Au vu des développements précédents, cette exemption ne bénéficie donc qu’aux jeunes majeurs isolés étrangers pris en charge après 16 ans par les services de l’ASE qui suivent (démarrage de la formation après 18 ans) ou poursuivent (démarrage de la formation du temps la minorité et poursuite après 18 ans) un contrat d’apprentissage ou de professionnalisation.

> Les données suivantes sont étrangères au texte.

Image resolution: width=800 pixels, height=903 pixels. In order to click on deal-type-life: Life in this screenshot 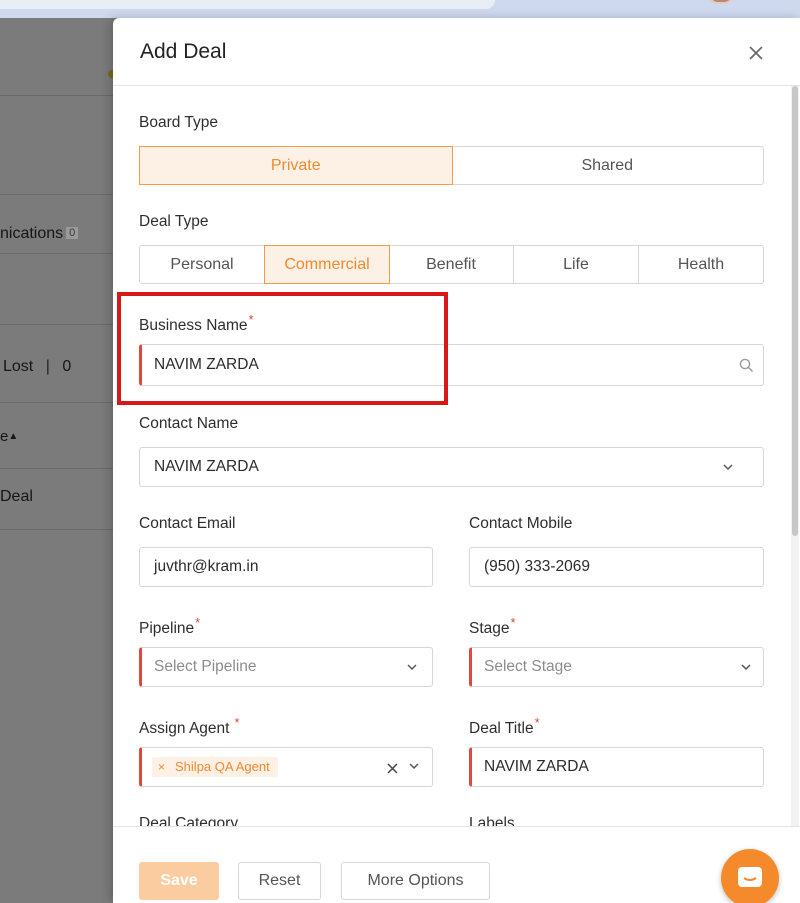, I will do `click(576, 264)`.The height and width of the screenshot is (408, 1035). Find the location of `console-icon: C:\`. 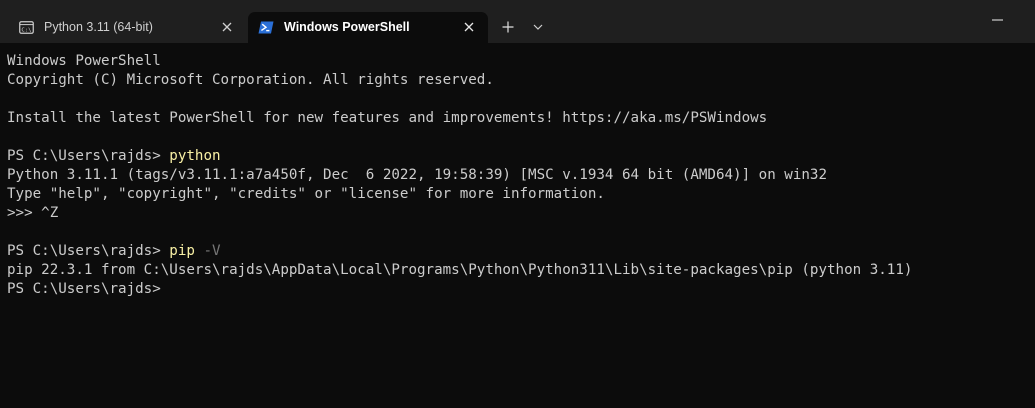

console-icon: C:\ is located at coordinates (26, 27).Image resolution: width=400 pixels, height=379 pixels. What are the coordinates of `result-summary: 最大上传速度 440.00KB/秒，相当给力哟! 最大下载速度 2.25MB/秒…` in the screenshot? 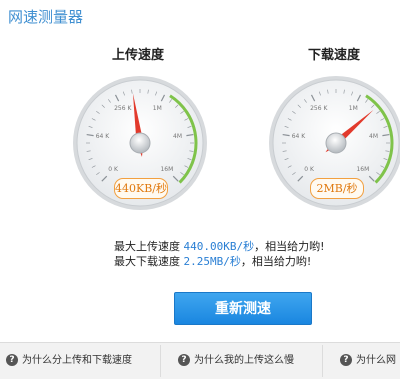 It's located at (220, 254).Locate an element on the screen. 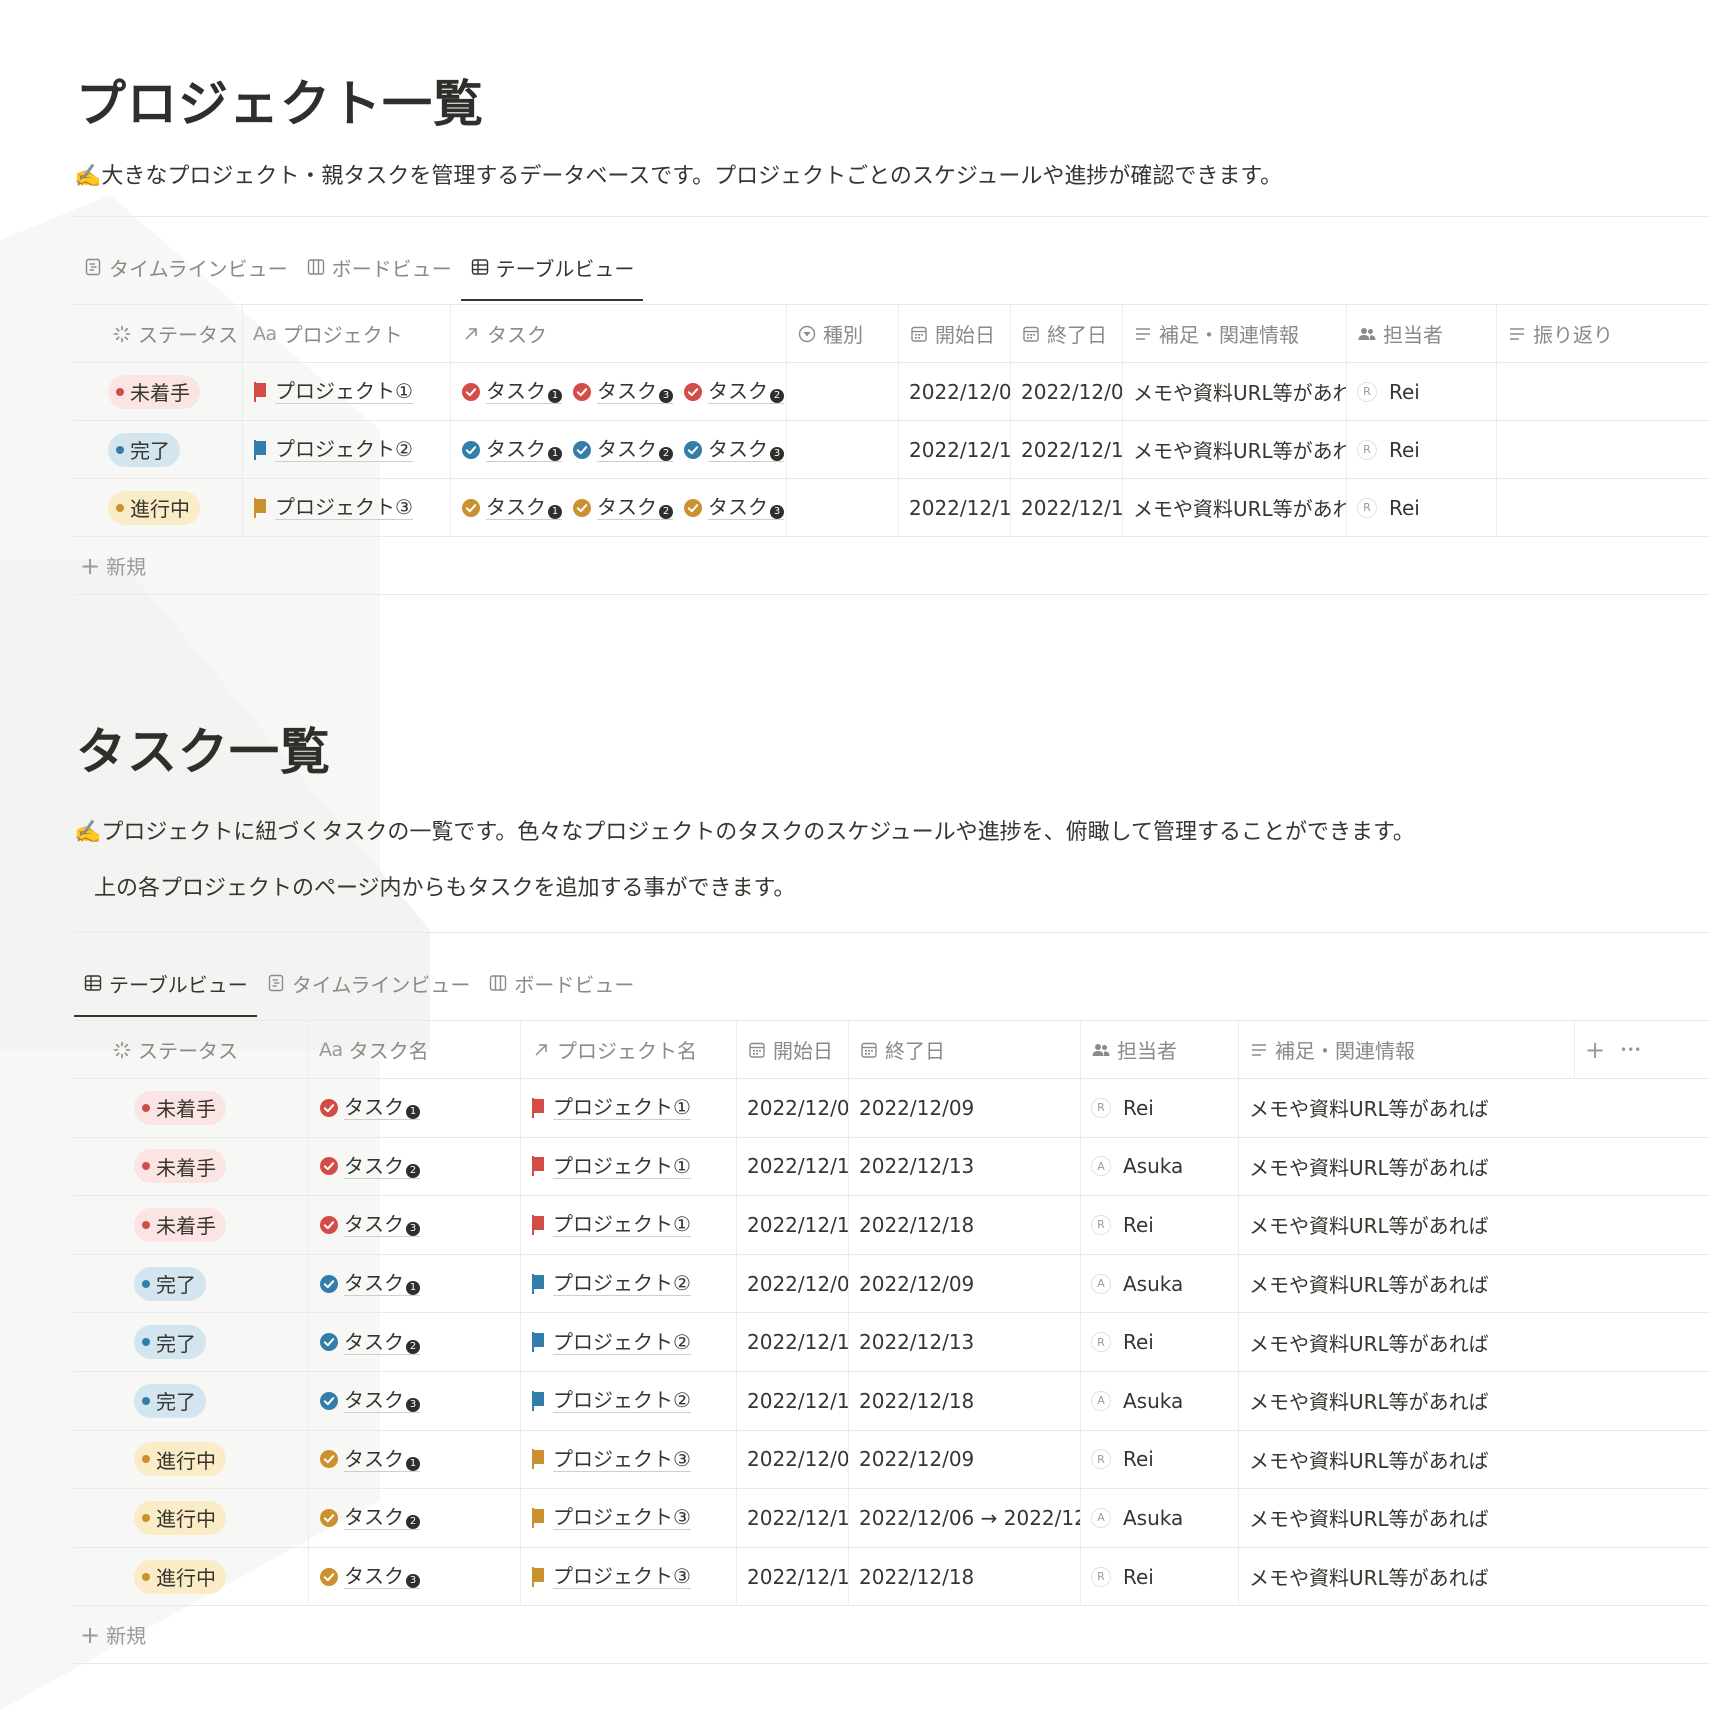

A NOTER : A titre exceptionnel, les jeunes isolés étrangers justifiant suivre depuis plus de six mois une formation destinée à leur apporter une qualification professionnelle (contrats d’apprentissage et de professionnalisation notamment) peuvent solliciter l’obtention d’un titre de séjour « salarié » ou « travailleur temporaire » sur le fondement de l’article L. 313-15 du CESEDA. L’obtention de ce titre pourrait alors constituer une première admission au séjour en qualité de salarié et devrait être soumise à une taxe. Cependant, la circulaire du 5 octobre 2005 précitée exonère l’employeur du paiement de cette taxe.

IMPORTANT  :
- La taxe n’est due qu’une seule fois, lors de la première embauche. Elle n’est donc pas due en cas de renouvellement du contrat de travail ou en cas de changement d’employeur.
- Les informations ci-dessus sont valables sous réserve de l’existence d’un accord bilatéral entre la France et l’Etat d’origine du ressortissant étranger.